[Pasaje citado]

Finalmente, la Cruz de la Victoria. Es una cruz latina con los extremos de sus brazos trilobulados. Fue donada por Alfonso III y "toda ella está cubierta de oro, esmaltes y pedrería engarzada y simétricamente distribuida. El reverso es más sencillo y también ofrece inscripción y la fecha de la dedicatoria".
Aunque ya del periodo románico destaca también el Arca Santa, que ocupa el centro de la capilla. Regalada en 1075 por Alfonso VI con el fin de acoger las reliquias traidas de Toledo. "Es de madera repujada en plata y en el panel frontal se adorna con un Pantocrátor en mandorla, entre los doce apóstoles y en las esquinas los cuatro símbolos del Tetramorfos".
En el siglo XII el obispo, don Pelayo, transformó la nave -tal como aparece en la actualidad- acoplando las imágenes que constituye el magnífico Apostolado y sustituyendo la añeja cubierta de madera por bóveda de cañón.
El Apostolado lo forma seis pares de figuras -adosadas a los fustes de sus correspondientes columnas - que parecen conversar entre sí e identificables algunas de ellas por los estereotipos transmitidos por la tradición religiosa: las llaves a san Pedro, la concha a Santiago, la calvicie a san Pablo y santo Tomás por que figura su nombre esculpido. Al resto no logré identificarlos por más que insistí en la tarea.
Lo que sí es evidente es la similitud de este grupo de apóstoles con los del Pórtico de la Gloria de la catedral de Santiago de Compostela. Si en ésta fue un artista conocido, el magister Mateo, su artífice; en cambio, el de la Cámara se desconoce su nombre, pero bien pudiera haber sido un alumno aventajado de aquél. Aspectos comunes de su hacer relacionan a ambos maestros: la naturalidad expresiva de los rostros de las imágenes, el tratamiento original de los pliegues de las vestimentas y los cabellos y barbas bien perfilados.
Bajo la Cámara Santa se halla la cripta de Santa Leocadia. Se accede a ella por una puerta baja sita en uno de las pandas del claustro. Es una sala sepulcral cubierta con bóveda de cañón que arranca de un zócalo casi a ras del suelo. En la cabecera se abre un vano entre columnas de mármol y en las paredes hay dos huecos abocinados. Todo el espacio -por sus reducidas dimensiones- me resultó agobiante.

[/Pasaje citado]
[Extractos del listado]

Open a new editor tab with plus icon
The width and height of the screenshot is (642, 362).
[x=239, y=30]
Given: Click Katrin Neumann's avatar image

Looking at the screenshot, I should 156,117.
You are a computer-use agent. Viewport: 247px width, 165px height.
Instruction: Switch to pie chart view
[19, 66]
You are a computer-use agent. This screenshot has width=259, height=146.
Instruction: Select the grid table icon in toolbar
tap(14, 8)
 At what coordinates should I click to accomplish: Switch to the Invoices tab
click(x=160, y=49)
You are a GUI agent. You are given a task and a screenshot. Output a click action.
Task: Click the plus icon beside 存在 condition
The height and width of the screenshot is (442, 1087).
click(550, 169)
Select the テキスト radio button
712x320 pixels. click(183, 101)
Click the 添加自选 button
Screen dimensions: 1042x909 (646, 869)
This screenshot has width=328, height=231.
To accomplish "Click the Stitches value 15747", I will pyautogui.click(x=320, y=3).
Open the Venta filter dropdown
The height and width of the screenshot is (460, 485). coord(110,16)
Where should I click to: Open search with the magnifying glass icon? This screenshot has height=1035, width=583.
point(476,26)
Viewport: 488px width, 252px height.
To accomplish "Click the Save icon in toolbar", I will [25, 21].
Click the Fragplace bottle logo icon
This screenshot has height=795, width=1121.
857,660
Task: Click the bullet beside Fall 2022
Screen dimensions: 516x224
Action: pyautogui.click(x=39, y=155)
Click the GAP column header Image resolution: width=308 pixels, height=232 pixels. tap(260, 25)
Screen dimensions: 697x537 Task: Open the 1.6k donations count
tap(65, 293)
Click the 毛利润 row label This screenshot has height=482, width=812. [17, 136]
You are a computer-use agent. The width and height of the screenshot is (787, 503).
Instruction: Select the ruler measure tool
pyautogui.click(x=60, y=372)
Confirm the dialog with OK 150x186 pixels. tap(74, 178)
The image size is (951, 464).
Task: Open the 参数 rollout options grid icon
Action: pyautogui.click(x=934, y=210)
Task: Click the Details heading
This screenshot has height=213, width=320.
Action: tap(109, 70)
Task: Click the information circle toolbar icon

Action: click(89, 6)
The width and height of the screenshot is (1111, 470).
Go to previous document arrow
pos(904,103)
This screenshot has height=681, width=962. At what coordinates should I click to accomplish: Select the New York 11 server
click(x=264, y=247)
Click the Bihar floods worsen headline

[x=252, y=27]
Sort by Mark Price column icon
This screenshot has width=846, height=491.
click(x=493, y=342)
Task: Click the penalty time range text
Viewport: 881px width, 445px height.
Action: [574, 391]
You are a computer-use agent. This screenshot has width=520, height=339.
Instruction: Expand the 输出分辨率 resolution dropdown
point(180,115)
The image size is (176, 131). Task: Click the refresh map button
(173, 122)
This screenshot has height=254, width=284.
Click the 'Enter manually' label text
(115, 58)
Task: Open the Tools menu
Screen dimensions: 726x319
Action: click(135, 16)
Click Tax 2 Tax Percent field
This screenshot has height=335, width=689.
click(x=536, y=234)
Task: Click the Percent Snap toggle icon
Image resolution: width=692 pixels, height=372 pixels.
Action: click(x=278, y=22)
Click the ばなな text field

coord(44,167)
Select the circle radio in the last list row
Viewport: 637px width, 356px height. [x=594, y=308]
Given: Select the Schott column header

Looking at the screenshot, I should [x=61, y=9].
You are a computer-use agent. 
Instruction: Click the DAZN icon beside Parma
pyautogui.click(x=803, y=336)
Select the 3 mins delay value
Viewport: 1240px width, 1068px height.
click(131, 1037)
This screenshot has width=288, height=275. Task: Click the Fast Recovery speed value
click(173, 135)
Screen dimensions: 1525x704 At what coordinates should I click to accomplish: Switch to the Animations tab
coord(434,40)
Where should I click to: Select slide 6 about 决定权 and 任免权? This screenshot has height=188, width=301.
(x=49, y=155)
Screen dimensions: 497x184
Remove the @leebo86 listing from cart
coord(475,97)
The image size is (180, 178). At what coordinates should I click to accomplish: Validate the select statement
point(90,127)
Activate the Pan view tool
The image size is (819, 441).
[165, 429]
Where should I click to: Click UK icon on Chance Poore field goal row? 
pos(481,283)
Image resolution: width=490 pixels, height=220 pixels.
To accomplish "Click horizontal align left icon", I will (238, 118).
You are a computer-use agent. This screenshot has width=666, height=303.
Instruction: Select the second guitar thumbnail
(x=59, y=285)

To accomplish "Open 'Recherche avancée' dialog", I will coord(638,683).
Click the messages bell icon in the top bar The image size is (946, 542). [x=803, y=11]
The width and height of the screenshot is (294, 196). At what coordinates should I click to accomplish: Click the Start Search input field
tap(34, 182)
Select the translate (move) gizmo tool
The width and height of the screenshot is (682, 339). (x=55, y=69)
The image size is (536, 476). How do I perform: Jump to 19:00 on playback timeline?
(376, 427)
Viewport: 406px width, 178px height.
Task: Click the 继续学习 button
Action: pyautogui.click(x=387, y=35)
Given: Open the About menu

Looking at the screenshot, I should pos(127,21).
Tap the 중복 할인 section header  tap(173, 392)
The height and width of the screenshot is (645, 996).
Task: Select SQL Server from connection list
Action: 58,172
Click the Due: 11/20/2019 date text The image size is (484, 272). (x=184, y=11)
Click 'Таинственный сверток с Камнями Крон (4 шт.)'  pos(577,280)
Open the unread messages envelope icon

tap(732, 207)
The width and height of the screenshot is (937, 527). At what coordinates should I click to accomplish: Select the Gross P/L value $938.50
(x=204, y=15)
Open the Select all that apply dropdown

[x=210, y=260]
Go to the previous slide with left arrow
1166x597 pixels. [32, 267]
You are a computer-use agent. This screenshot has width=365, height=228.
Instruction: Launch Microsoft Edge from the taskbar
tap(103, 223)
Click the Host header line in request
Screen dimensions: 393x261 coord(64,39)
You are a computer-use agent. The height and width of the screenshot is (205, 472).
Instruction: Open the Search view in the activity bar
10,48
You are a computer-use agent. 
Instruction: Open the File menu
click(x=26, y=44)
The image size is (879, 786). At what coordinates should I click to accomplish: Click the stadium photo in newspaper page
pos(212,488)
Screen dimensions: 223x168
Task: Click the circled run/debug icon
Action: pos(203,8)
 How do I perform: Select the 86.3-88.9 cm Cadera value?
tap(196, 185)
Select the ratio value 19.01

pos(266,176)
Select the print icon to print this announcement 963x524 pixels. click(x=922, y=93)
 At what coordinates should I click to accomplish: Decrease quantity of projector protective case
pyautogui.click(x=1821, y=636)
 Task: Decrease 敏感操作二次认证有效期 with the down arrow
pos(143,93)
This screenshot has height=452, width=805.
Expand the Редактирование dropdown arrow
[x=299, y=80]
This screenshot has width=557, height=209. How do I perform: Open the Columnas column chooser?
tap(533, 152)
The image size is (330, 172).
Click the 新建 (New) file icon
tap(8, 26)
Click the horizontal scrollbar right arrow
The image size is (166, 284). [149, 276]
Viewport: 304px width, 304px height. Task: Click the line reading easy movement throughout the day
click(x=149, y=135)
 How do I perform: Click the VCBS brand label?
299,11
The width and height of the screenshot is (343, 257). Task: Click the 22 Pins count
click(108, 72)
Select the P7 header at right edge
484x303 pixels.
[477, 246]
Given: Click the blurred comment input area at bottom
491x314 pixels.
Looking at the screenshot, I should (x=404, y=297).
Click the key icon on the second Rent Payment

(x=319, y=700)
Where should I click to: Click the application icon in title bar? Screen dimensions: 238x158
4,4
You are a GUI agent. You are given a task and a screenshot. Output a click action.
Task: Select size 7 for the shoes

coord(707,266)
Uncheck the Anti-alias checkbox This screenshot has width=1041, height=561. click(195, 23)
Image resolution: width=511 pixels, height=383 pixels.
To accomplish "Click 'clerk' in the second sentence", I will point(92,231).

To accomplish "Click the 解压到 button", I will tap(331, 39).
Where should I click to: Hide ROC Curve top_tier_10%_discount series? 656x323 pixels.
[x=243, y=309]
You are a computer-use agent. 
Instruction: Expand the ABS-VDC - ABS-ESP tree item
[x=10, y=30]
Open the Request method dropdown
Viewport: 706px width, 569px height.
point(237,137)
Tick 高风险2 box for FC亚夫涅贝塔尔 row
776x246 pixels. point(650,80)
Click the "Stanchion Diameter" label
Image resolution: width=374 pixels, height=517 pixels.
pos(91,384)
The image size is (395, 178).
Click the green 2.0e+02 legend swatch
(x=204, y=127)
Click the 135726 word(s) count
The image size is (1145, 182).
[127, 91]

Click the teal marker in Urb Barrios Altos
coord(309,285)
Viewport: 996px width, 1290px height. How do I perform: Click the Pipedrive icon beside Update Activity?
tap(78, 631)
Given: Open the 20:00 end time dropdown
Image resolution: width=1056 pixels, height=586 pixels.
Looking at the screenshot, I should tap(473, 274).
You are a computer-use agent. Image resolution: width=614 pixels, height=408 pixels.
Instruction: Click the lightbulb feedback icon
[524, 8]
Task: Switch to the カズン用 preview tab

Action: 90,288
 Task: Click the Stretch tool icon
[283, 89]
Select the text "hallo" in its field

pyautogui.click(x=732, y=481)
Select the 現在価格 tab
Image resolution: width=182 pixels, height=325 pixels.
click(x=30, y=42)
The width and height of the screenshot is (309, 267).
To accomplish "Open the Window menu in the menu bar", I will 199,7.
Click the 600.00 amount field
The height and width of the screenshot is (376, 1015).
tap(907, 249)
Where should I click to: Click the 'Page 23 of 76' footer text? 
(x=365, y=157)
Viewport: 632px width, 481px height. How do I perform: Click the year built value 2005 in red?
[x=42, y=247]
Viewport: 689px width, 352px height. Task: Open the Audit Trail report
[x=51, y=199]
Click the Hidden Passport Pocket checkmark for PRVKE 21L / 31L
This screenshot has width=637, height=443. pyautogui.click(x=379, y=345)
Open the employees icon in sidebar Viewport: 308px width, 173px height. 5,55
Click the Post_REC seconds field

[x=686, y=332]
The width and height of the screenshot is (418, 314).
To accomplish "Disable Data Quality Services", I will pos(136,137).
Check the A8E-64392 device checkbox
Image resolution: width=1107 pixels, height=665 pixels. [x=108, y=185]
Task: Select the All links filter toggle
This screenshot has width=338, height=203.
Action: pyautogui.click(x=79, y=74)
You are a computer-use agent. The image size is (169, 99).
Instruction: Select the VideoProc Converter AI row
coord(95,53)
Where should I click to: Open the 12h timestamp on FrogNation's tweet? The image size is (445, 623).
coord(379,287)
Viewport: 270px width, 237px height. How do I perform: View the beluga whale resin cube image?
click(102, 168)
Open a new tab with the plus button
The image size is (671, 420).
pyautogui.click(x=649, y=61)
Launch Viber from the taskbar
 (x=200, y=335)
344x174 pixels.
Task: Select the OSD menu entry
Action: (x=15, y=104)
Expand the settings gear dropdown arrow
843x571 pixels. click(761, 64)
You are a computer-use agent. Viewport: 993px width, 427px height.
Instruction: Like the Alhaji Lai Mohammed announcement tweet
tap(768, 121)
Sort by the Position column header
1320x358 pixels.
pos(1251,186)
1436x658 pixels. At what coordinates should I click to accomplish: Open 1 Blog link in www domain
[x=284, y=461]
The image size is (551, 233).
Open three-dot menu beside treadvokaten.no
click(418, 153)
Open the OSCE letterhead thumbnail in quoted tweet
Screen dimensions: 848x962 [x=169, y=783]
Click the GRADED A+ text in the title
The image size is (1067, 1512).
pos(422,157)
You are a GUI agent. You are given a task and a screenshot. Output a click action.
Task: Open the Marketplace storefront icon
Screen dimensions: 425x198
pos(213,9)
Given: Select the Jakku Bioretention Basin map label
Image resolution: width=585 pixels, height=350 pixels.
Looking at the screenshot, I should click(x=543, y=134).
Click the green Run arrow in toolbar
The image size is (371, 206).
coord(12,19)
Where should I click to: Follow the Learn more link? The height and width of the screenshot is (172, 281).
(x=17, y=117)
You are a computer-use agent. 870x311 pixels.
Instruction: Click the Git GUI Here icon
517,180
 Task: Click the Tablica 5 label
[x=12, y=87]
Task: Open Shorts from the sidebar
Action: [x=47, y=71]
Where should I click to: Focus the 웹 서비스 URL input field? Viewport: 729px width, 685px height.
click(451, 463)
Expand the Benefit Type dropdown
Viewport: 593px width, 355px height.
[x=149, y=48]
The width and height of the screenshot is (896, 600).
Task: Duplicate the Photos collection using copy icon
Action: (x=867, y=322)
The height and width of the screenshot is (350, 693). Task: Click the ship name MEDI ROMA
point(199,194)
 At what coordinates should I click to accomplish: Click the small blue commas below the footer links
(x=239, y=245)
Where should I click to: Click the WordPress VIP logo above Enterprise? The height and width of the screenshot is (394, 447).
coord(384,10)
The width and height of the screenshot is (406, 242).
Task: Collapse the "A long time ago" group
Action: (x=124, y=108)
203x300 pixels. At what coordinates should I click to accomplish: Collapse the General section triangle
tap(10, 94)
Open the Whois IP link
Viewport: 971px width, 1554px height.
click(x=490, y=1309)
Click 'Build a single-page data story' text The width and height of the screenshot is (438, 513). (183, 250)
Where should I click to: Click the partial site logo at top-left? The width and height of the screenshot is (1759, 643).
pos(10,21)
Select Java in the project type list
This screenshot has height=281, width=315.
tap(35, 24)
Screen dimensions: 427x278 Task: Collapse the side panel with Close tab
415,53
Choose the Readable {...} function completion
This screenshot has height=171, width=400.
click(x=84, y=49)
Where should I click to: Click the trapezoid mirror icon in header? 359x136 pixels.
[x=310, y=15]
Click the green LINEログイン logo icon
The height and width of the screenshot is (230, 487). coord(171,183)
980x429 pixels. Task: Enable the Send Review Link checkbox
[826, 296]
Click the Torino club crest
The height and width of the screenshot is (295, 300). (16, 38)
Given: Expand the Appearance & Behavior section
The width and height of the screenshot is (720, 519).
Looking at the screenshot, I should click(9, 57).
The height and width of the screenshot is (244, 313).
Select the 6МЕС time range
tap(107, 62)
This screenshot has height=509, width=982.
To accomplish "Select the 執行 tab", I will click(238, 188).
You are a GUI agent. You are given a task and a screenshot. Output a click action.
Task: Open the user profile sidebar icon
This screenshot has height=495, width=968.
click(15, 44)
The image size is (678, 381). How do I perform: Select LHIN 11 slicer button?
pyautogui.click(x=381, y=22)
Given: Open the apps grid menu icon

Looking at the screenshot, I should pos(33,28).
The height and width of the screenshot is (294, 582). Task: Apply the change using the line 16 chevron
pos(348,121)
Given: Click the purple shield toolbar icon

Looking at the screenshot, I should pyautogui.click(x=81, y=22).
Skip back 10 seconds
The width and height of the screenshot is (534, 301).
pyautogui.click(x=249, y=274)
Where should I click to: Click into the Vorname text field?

[/Extractos del listado]

Actividades –
1) ¿Concuerdan con el texto sobre la Cámara Santa estas afirmaciones? (a) El Arca Santa fue regalada por Alfonso III. (b) En el siglo XII, el obispo don Pelayo sustituyó la cubierta de madera de la nave por bóveda de cañón. (c) Se conoce el nombre del artista del Apostolado de la Cámara. Responde sí o no a cada una y cita las palabras del texto que lo deciden.
2) Escribe la continuación del texto sobre la Cámara Santa, empezando después de su última oración.

Resultados por tarea –
1)
(a) No: "Regalada en 1075 por Alfonso VI".
(b) Sí: "sustituyendo la añeja cubierta de madera por bóveda de cañón".
(c) No: "el de la Cámara se desconoce su nombre".

2)
De allí pasé al cementerio de los Peregrinos. Es un terreno ajardinado presidido por un olivo centenario. Junto al muro norte de la cripta se extiende por el suelo una serie de tapas sepulcrales muy similares a las del recinto mortuorio.
Desde allí mismo se apercibe la estructura arquitectónica del edificio románico que acoge en su interior las dos plantas antes referida. La cornisa de los muros se apoya en canecillos de buena factura y metopas con relieves fitomórficos.Antes de dar por finalizada la visita me acerqué al museo. Con la contempalción del díptico románico llamado de don Gundisalvo di por bien empleada su búsqueda. Son dos tablas unidas por bisagras, a las que se incorporan una serie de figuras en marfil; a la izquierda , un Calvario y un Pantocrátor, a la derecha, rodeado por los símbolos de los evangelistas. A su lado otro díptico, pero de origen bizantino que, en cuanto a belleza, no le sigue a la zaga con el anterior.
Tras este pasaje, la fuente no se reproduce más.